— BEGIN —

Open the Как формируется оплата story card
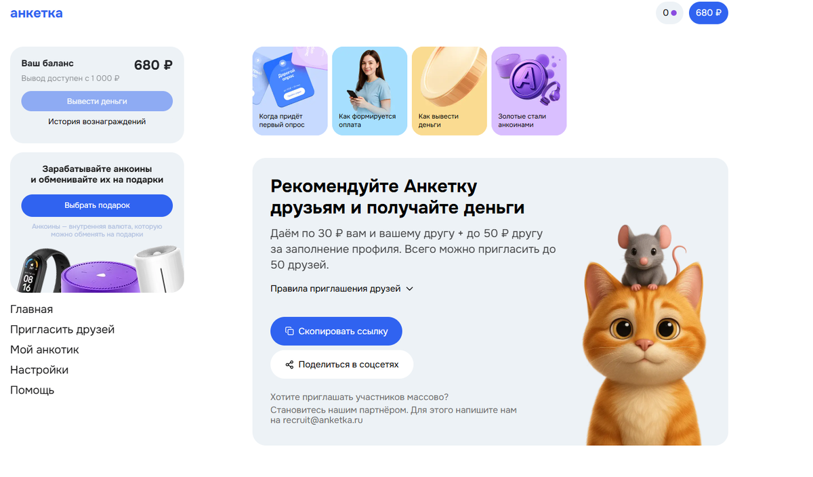pos(369,91)
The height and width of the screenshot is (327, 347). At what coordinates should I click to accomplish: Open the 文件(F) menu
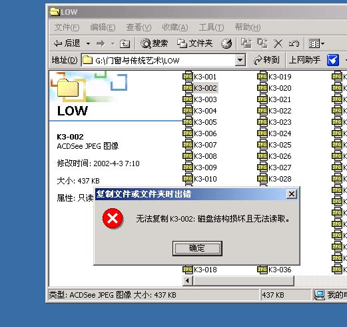click(67, 27)
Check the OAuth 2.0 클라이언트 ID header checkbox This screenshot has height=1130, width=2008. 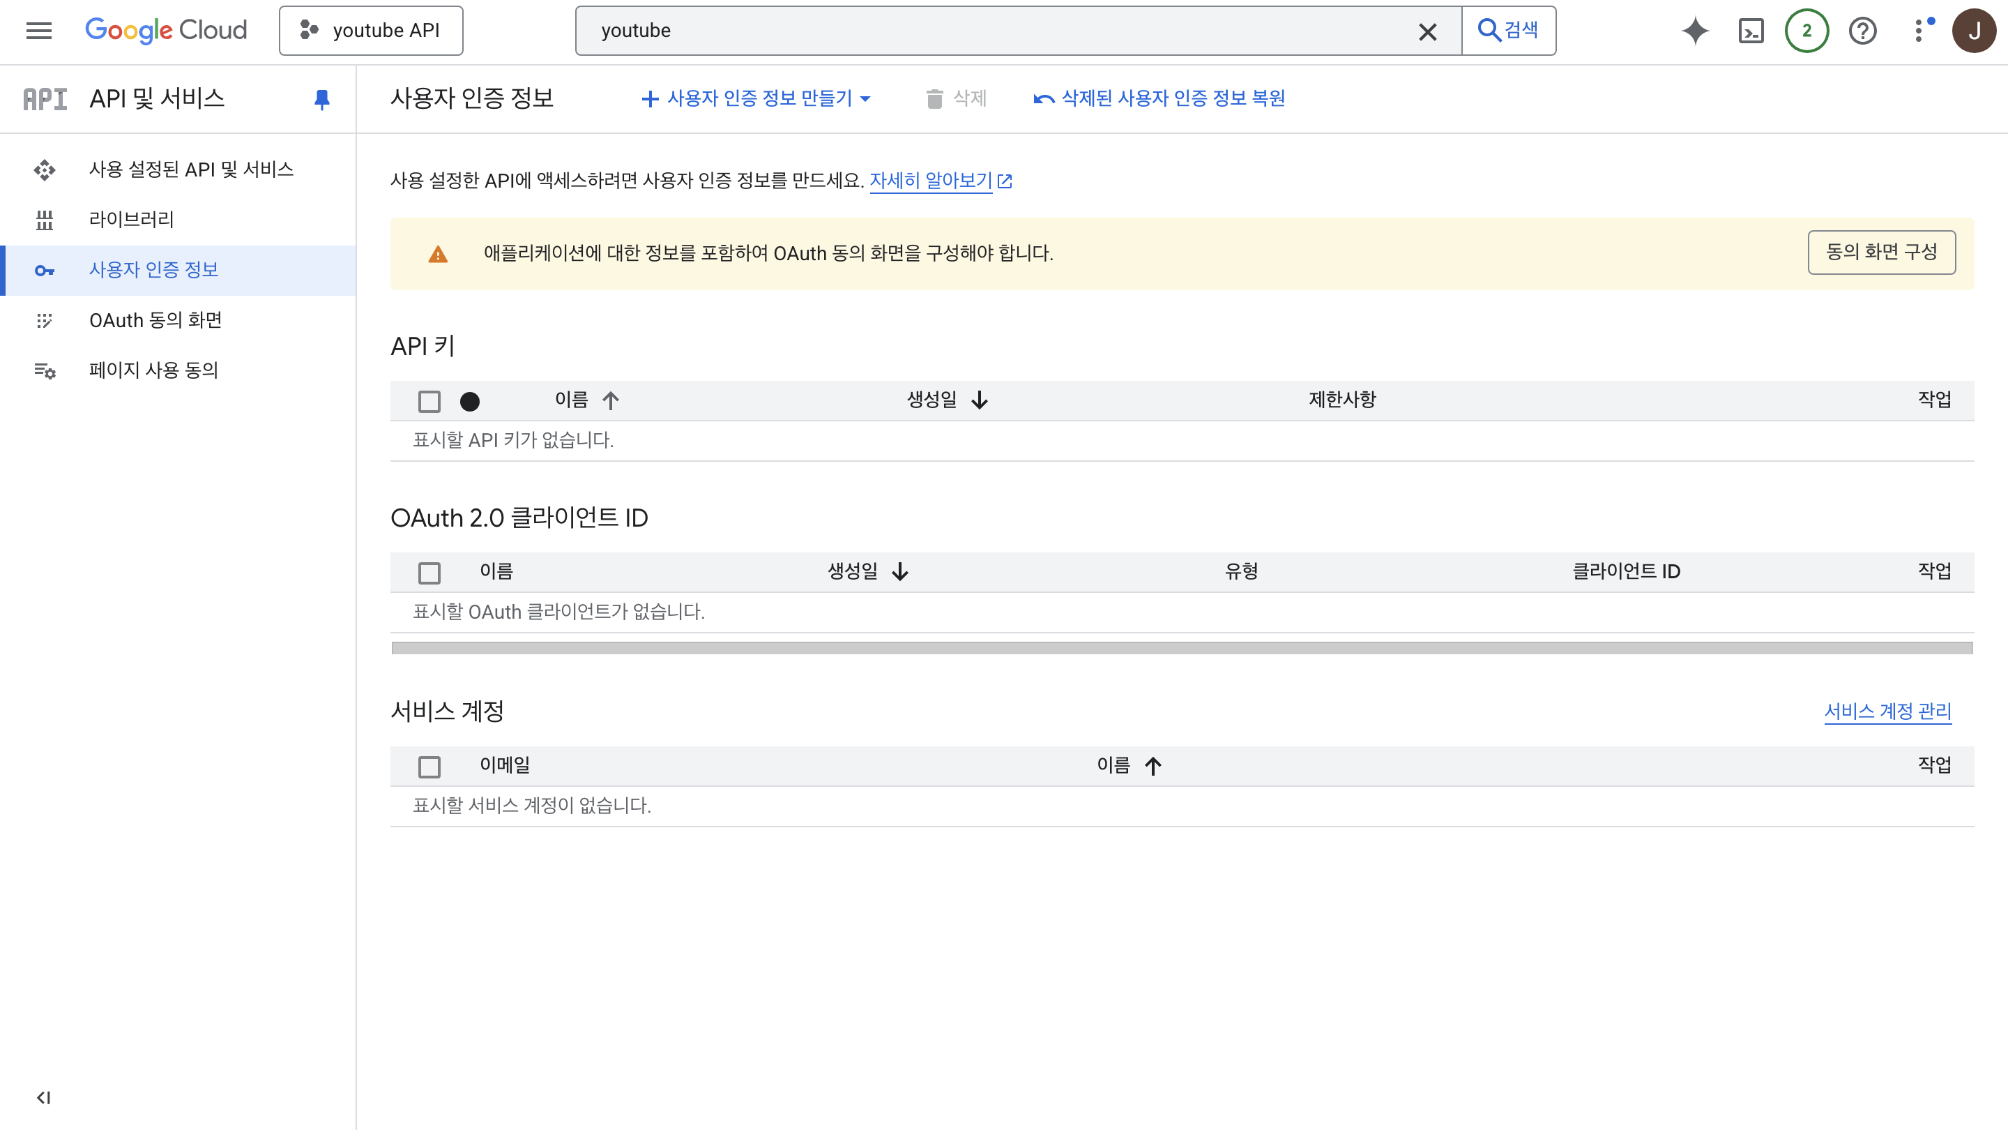(x=429, y=572)
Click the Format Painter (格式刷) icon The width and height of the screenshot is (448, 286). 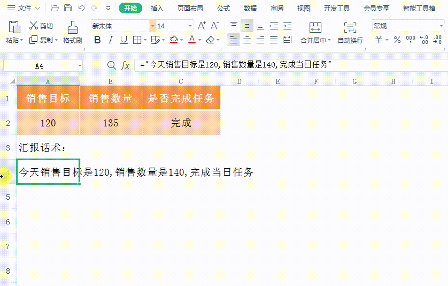72,28
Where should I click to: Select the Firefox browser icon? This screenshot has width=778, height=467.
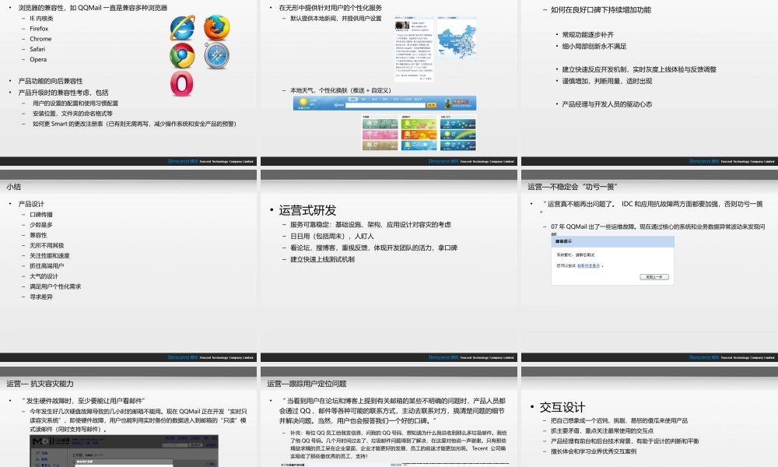coord(216,28)
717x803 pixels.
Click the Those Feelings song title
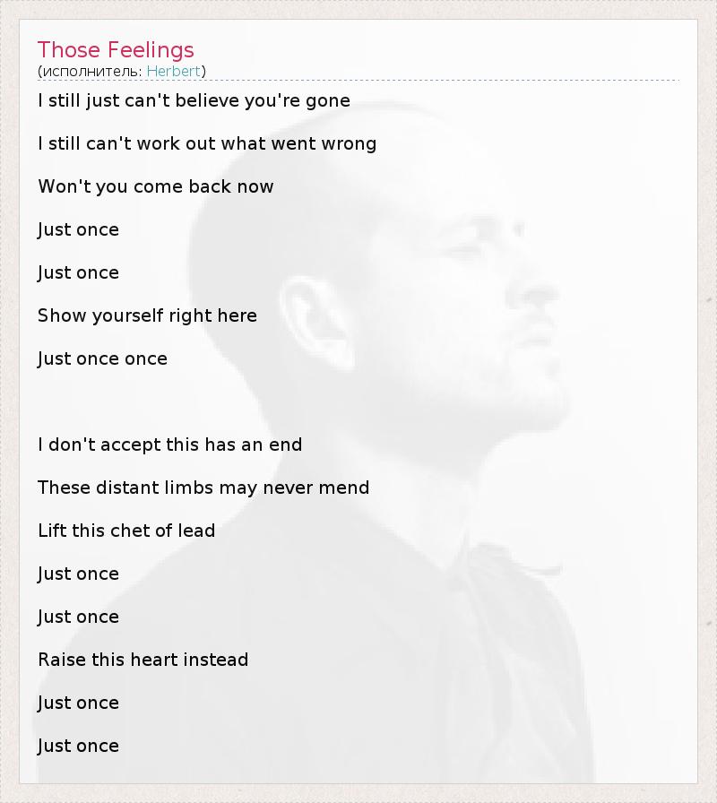(116, 49)
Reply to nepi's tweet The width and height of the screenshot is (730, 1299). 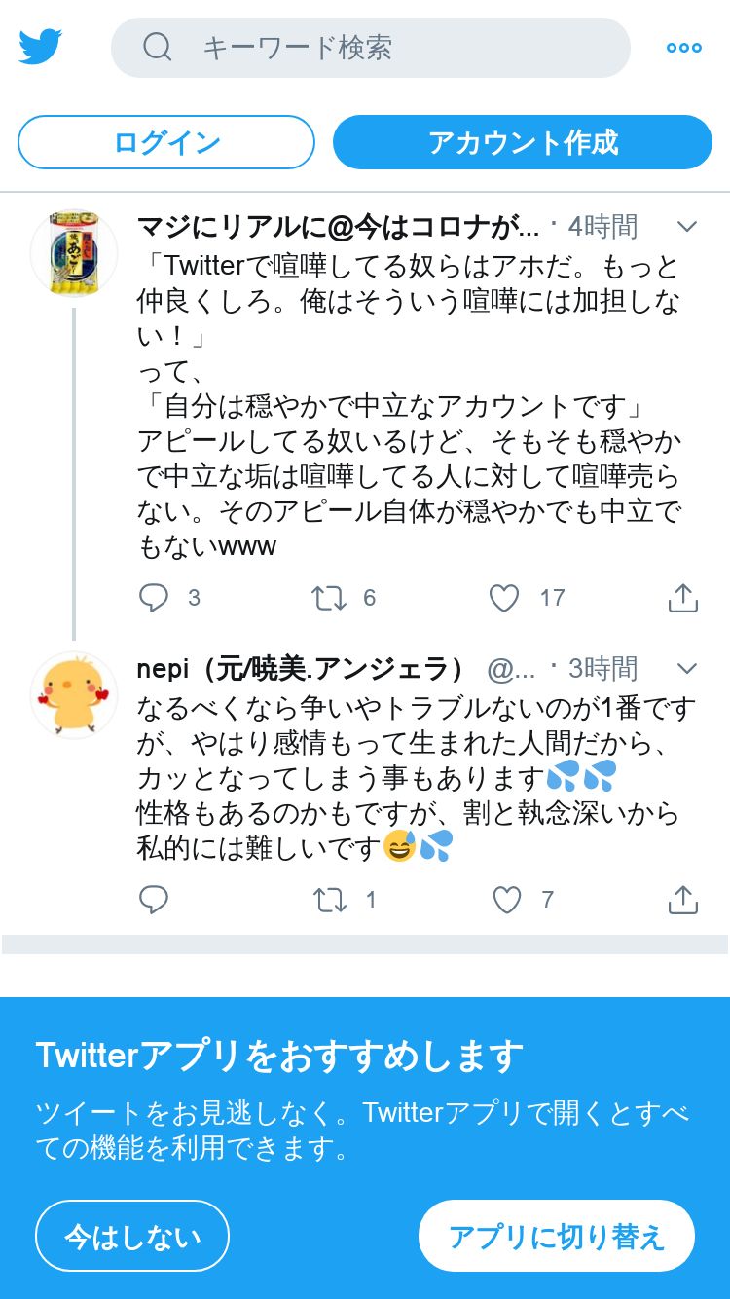point(154,900)
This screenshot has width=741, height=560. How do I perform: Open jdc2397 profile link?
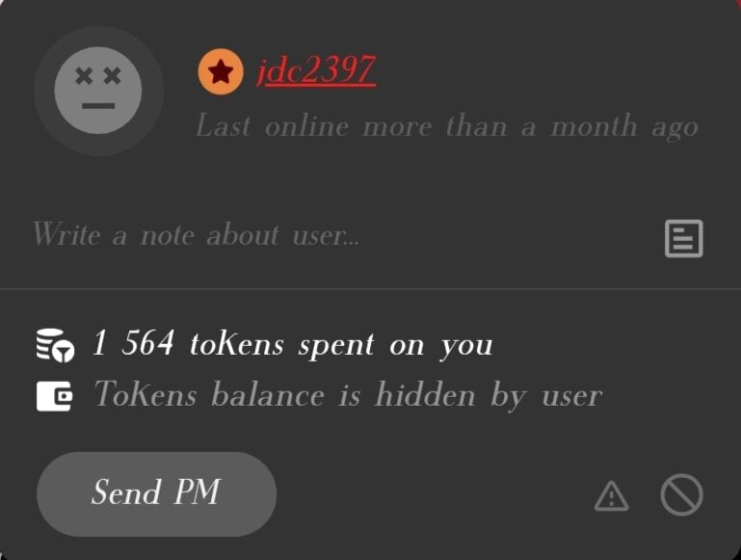316,71
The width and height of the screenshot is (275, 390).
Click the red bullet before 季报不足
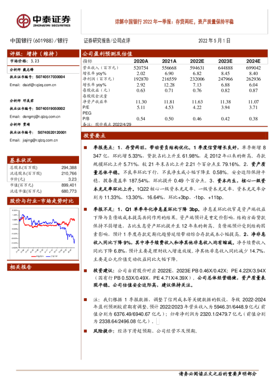pos(86,209)
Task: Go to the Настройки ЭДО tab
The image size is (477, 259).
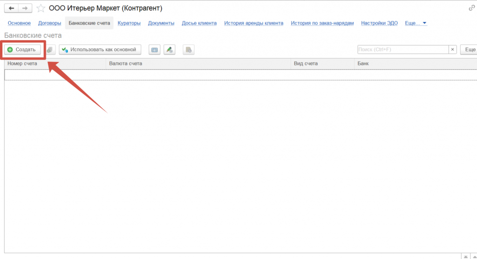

— END —

EXERCISE AIM – Turn the rows from the line with "The width and height of the screenshot is (275, 390)." through the end of the rows, both ends included, into a numbered list with blank lines dropped. Leave the pictures out.

EXPECTED ANSWER –
1. The width and height of the screenshot is (275, 390).
2. Click the red bullet before 季报不足
3. pos(86,209)
4. Task: Go to the Настройки ЭДО tab
5. The image size is (477, 259).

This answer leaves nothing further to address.